Актриса Мельникова — особый разговор. Наблюдая ее уже не в первом спектакле, я отмечаю одну важную особенность — неприятие штампов. Словно каждую роль человек играет в первый раз и стремится к такой обезоруживающей органичности, что просто… веришь. И страхам, и радостям, и слезам.
Вообще здорово, когда режиссер находит общий язык с актерами. Чего стоит только сцена объяснения под граммофон. Сколько в ней тепла, человечности и жизненной нелепости. Просто находка! И одновременно — пример из учебника про простые предметные действия. Здесь на каждом шагу органика идет рука об руку с техникой.
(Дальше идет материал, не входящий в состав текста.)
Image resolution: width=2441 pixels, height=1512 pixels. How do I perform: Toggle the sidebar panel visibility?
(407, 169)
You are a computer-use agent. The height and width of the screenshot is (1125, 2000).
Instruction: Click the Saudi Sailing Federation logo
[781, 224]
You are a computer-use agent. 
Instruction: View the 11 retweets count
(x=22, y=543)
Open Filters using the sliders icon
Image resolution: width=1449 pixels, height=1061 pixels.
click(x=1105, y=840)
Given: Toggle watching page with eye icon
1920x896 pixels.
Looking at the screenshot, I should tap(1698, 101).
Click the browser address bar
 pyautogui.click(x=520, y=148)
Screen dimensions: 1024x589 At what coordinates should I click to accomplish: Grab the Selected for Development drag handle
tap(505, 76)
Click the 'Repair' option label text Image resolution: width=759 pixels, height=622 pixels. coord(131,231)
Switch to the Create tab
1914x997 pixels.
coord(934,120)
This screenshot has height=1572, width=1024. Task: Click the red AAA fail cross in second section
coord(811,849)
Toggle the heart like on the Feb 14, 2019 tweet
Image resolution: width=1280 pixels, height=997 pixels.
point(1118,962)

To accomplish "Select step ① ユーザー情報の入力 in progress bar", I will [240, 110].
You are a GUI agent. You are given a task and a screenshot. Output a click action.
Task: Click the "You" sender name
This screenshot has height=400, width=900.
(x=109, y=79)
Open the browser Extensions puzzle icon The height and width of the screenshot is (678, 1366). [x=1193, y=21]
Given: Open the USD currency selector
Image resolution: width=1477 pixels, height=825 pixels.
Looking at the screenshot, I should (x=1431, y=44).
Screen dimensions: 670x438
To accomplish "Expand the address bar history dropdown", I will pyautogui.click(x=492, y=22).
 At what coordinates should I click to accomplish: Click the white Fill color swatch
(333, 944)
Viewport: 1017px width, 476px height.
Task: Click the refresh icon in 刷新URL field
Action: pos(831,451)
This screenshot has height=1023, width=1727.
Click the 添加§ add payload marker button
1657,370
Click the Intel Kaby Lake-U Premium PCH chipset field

Это и движущиеся ширмы Гордона Крэга. Это и мейерхольдовский «откат-накат», когда практически все персонажи начинали свои роли с эмоционального нуля.
На пресс-конференции художник Андрей Климов что-то такое говорил про кропотливый подход к костюмам, но того, что получится эффект «второй кожи», наверное, не ожидал и он сам. Из придумок художника-постановщика Валерия Фомина, конечно же, нельзя не отметить смелый «иконостас» женихов (впрочем, спорный) и, разумеется, модную европейскую тенденцию к организации просторного сценического пространства за счет минимума мебели и устремленных ввысь вертикалей.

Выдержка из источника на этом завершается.